Not only did I understand pretty much all the dars (seminars) they gave throughout our time in Mina and Arafah but they moved me to tears, those words touched my heart and soul. Allah was facilitating this. To top it all, we had a lovely Eid Party and a blessed gathering where I got to know more Saudi sisters, and the icing on the cake – they organised a Qur’an competition where I actually won a prize (as did 5 others in my tent) SubhanAllah! I was encouraged to take part, even though I always feel terrible at memorisation and I won!
So the lesson is – every single thing that happens in your life happens for a reason. Allah plans everything to the last detail- the question is when will we take a step back and connect those dots and be content with or learn from whatever comes our way in life?
Hajj Lesson #4:
Dua, dua, dua: Prayer, prayer, prayer. This is something my father said to me (someone who has performed many a Hajj being a tour-guide for a British Group in London a long time ago mashaAllah). The saying of the Prophet (pbuh) is that “Hajj is Arafah.” Being in a specific place at a specific time and praying within those specific times with other conditions attached is the essence of Hajj. One of the reasons why is that the time frame between the mid-day prayer and the prayer just before sunset is a special time for asking from your Lord if you are in Arafah in particular. You ask to be forgiven, you ask to be cleansed of all the sins you may have commit in your life. You are literally asking for a second chance on this Earth, and the fact that our religion of Islam gives us this hope is truly amazing. The crowds of people out on the plains of Arafah without the shade of tent or cool breeze from the AC, their purpose is dua. The lovely Palestinian lady who gave us a short reminder on the day of Arafah emphasised dua and praising of Allah. We walked out to the foothills of Jabal Rahma (Mount of Mercy) were many people were.
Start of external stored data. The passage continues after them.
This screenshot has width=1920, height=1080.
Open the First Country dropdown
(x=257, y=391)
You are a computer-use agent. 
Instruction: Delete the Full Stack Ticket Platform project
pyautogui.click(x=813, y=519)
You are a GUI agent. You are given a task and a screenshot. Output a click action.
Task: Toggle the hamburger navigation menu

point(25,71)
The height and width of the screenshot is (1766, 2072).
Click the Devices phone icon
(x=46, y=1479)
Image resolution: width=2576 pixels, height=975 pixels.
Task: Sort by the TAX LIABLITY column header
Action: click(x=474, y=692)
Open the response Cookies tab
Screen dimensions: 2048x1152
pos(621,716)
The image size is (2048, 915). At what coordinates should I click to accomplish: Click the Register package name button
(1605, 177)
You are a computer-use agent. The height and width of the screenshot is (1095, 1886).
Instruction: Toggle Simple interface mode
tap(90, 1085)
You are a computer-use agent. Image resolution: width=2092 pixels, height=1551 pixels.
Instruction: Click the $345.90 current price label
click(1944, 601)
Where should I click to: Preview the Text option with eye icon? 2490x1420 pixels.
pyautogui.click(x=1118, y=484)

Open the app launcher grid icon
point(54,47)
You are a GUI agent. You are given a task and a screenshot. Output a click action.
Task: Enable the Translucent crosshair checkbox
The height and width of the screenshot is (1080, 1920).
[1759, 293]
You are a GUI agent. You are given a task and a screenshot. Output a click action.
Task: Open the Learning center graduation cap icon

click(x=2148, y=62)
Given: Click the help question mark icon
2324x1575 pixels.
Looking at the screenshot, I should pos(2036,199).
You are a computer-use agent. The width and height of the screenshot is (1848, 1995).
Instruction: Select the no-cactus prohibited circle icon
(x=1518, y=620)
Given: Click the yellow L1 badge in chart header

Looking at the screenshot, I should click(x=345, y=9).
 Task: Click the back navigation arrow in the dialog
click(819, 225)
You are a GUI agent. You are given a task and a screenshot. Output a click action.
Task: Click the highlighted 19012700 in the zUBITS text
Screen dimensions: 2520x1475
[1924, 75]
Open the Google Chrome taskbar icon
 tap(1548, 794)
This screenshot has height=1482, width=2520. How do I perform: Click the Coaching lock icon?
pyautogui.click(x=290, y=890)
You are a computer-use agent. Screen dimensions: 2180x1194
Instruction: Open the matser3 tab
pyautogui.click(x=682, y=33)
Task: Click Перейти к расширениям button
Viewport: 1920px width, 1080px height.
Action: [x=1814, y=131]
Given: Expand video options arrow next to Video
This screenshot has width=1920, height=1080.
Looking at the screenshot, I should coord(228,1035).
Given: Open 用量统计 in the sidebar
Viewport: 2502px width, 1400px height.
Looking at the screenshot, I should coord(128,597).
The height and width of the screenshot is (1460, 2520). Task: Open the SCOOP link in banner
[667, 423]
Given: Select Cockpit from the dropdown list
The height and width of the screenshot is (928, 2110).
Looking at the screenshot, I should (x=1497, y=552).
I wanted to see the ummah of Muhammad (pbuh). I wanted to be inspired by the worshippers – all asking of Allah just like me, crying, pleading and begging Allah for forgiveness, asking for Allah’s help for whatever problems they were facing in life. This day of Arafah truly was a blessed day. It was hot, yet Allah made it easy by sending clouds and I even felt light rain. I heard thunder too. We made dua for all those who requested and all those in our ummah who are suffering. Allah hears us all wherever we are, we just need to take that one step closer in His path. The inner peace that dua brings when we are literally conversing with our Lord is like no other. So my lesson is let’s continue making dua in good times and bad times. Allah is always listening -alhamdulillah – All praises be to Allah.